Re: Autoloader inserts null rows in delta table wh...

mits1 · ‎04-01-2026

Thank you for your response.

Just to inform you that

1. I am using Databrick's free edition to execute code using Serverless which doesnt allow me to get the partition numbers.

2. I intentionaly did not want to use/specify schema to know the schema inference behaviour.

3. As mention in your reply,

Option 2 — Use cloudFiles.inferColumnTypes

I have configured this property too but no good.

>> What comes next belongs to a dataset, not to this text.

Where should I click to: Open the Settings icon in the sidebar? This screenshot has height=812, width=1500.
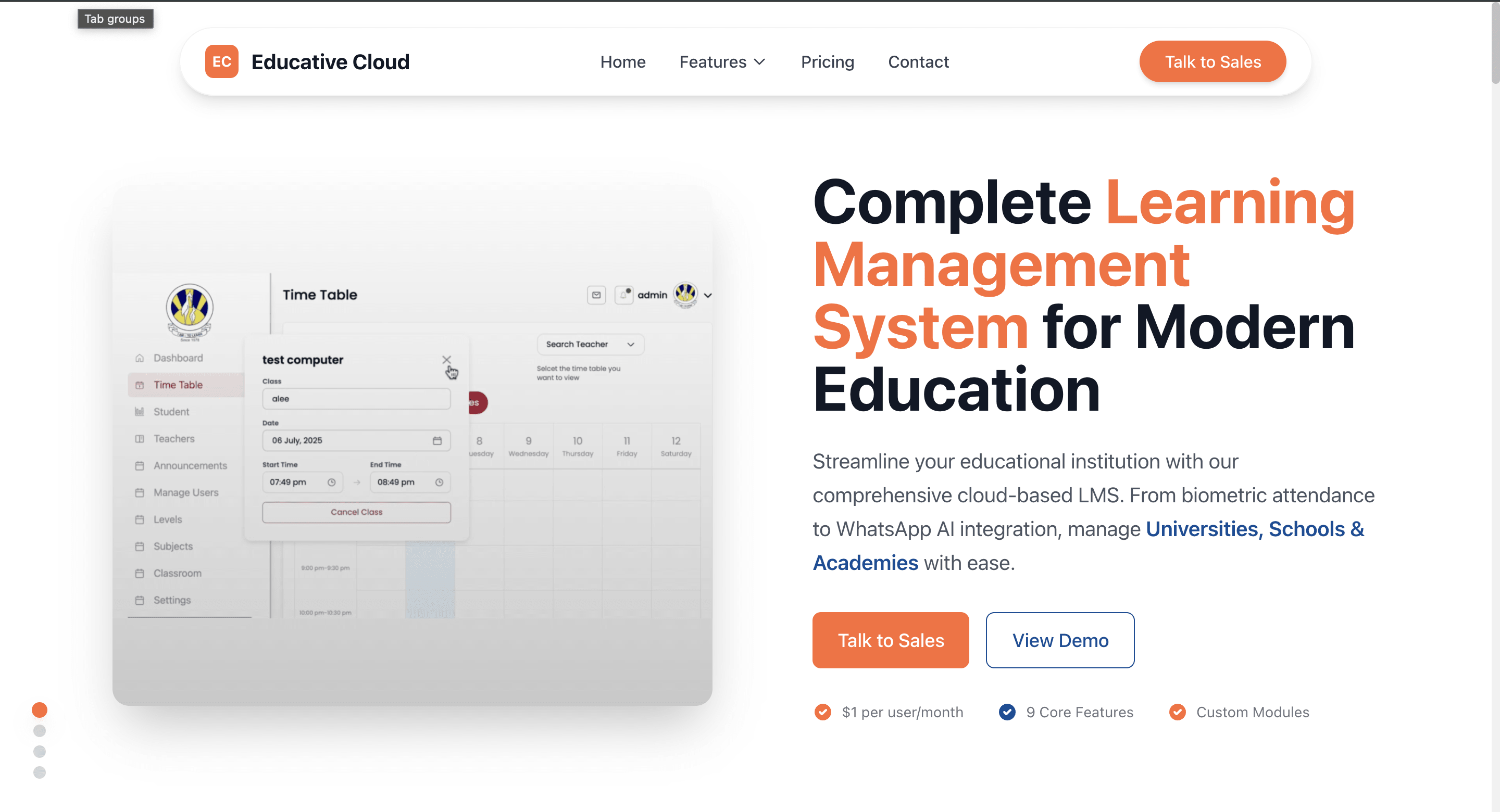[x=139, y=600]
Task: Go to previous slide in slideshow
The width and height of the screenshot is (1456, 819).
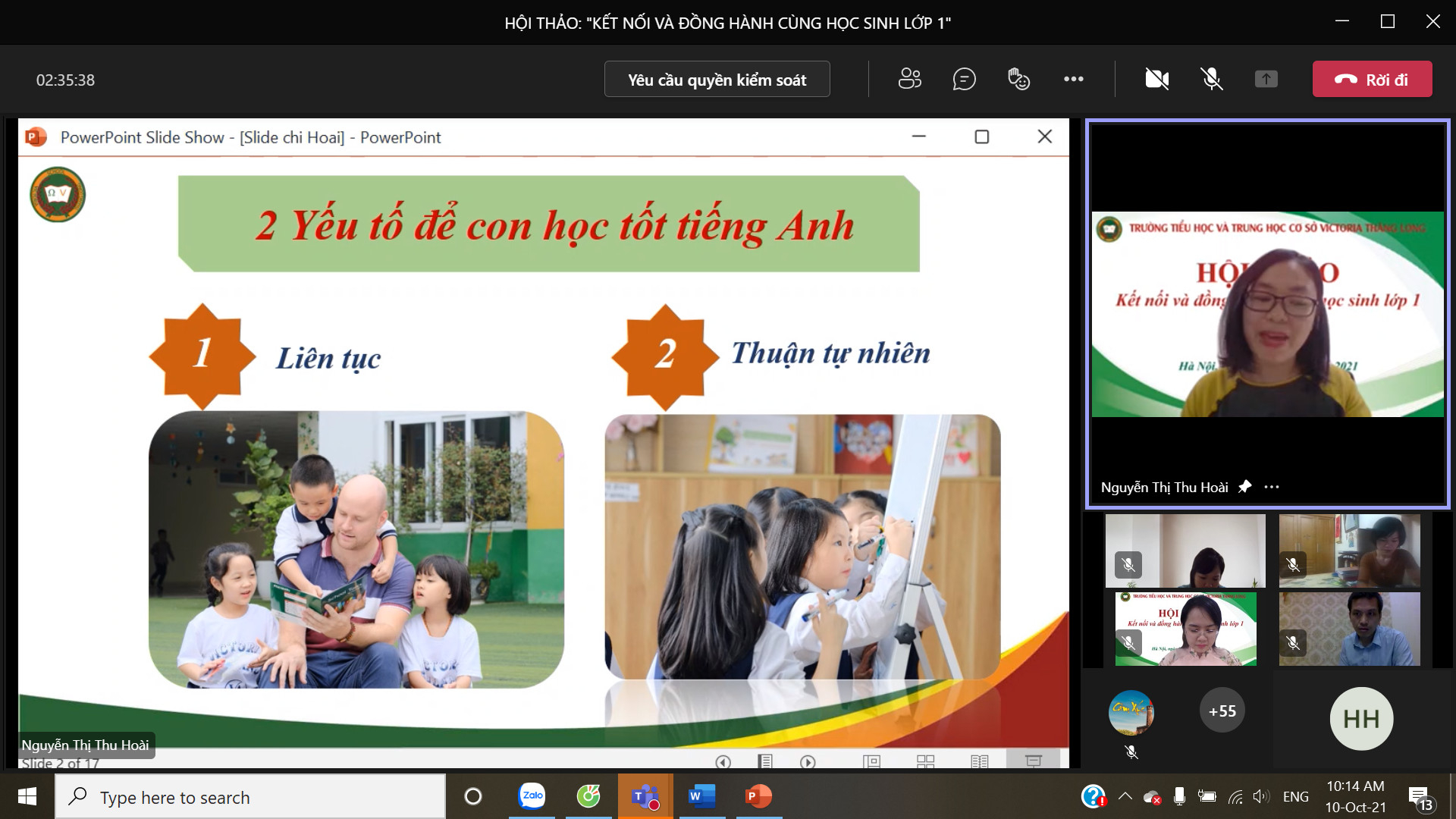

4.I did try option 1 but looks like it still creates 33 partitions.

My code :

from pyspark.sql.types import StructType, StructField, StringType, IntegerType

schema = StructType([

StructField("Name", StringType()),

StructField("Gender", StringType()),

StructField("Age", IntegerType())

])

df = spark.readStream.\

format("cloudFiles")\

.option("cloudFiles.format", "json")\

.option("cloudFiles.schemaLocation", "/Volumes/workspace/default/sys/schema5")\

.schema(schema)\

.load('/Volumes/workspace/dev/input/')\

.writeStream\

.format("delta")\

.option("checkpointLocation", "/Volumes/workspace/default/sys/checkpoint5")\

.option("mergeSchema", "true")\

.trigger(availableNow=True)\

.toTable("workspace.default.json_null")

Table Output : Attached

I don't find google answers helpful too.